Extracted data entries:
+ + + + +

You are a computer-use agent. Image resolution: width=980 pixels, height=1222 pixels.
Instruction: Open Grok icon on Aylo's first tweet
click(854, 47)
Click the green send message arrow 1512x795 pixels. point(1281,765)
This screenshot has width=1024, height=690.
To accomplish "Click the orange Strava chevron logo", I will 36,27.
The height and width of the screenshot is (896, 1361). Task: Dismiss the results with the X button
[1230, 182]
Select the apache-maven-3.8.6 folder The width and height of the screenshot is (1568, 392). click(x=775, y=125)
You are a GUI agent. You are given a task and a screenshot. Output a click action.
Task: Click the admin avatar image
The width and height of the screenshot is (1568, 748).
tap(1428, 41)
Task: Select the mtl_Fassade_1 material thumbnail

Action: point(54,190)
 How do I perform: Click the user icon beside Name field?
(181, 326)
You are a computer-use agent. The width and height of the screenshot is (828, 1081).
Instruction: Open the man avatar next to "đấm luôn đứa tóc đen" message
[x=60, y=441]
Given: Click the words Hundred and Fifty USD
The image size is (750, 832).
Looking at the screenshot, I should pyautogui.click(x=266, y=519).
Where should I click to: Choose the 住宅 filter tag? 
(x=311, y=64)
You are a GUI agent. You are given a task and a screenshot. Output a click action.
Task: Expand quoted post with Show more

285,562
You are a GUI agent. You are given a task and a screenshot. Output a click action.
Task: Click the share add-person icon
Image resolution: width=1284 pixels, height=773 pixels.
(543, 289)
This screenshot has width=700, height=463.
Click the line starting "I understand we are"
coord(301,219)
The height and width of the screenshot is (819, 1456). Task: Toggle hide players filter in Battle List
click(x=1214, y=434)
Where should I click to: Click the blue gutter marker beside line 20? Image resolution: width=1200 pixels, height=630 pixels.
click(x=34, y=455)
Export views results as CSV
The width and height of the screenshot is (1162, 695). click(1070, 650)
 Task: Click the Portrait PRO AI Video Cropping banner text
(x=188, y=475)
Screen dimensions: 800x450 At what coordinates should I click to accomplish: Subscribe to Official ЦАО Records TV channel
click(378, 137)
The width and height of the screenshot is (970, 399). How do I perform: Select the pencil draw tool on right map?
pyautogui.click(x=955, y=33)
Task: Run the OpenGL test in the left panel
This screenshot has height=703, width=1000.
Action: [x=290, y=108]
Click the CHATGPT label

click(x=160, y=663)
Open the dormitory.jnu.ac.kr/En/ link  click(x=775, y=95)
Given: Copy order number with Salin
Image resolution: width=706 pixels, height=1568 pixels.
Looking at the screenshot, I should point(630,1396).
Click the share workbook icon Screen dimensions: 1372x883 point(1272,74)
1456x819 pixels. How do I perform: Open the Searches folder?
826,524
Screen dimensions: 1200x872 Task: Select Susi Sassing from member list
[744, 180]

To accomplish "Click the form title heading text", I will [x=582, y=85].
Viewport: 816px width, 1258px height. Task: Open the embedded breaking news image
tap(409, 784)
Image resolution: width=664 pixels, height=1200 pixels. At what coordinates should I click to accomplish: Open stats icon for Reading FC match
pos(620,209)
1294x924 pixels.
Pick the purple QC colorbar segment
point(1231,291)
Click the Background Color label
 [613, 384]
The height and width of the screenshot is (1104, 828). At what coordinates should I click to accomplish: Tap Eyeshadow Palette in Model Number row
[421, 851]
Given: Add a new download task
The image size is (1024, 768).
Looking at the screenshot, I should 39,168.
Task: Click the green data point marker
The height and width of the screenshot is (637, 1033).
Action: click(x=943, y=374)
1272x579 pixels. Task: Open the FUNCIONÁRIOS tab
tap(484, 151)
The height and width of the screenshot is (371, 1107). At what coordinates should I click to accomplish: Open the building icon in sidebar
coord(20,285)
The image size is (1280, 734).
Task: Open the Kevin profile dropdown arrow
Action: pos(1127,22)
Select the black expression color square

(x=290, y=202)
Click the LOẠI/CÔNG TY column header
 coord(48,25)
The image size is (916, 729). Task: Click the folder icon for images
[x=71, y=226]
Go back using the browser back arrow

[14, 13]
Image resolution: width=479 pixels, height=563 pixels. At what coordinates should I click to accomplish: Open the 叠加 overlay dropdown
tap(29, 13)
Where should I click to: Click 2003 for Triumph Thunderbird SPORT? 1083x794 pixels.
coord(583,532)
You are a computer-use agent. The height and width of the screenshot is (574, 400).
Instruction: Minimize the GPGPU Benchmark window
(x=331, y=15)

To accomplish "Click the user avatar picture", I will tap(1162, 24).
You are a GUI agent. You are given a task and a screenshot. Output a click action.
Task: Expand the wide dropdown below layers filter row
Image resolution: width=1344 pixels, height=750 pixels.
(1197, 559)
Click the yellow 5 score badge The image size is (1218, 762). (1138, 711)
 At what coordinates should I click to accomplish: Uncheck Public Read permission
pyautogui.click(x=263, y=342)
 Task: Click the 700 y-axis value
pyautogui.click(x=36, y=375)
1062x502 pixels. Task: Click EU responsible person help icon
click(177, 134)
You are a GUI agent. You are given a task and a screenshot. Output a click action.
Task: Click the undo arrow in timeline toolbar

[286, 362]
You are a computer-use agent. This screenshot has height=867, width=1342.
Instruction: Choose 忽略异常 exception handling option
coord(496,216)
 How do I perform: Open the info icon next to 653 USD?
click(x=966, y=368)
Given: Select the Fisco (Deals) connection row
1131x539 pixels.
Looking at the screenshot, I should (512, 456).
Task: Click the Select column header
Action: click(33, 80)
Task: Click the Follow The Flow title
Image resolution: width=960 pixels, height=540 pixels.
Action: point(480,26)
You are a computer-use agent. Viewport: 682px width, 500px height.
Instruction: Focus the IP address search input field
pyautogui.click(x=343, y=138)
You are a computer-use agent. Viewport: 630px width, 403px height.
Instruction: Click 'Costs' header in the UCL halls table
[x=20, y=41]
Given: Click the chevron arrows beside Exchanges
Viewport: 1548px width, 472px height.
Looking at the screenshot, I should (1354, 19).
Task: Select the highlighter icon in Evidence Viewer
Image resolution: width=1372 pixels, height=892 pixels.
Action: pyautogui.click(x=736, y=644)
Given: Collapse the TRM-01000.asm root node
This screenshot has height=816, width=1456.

+ + + + +

*Stated problem:* Please copy the listing above from its first line up to and including the line with "Action: point(54,190)", keeping the requests unchanged and adding 27 to every coordinate in the answers.

*Exercise solution:*
You are a computer-use agent. Image resolution: width=980 pixels, height=1222 pixels.
Instruction: Open Grok icon on Aylo's first tweet
click(881, 74)
Click the green send message arrow 1512x795 pixels. point(1308,792)
This screenshot has width=1024, height=690.
To accomplish "Click the orange Strava chevron logo", I will 63,54.
The height and width of the screenshot is (896, 1361). Task: Dismiss the results with the X button
[1257, 209]
Select the apache-maven-3.8.6 folder The width and height of the screenshot is (1568, 392). click(x=802, y=152)
You are a GUI agent. You are given a task and a screenshot. Output a click action.
Task: Click the admin avatar image
The width and height of the screenshot is (1568, 748).
tap(1455, 68)
Task: Select the mtl_Fassade_1 material thumbnail

Action: point(81,217)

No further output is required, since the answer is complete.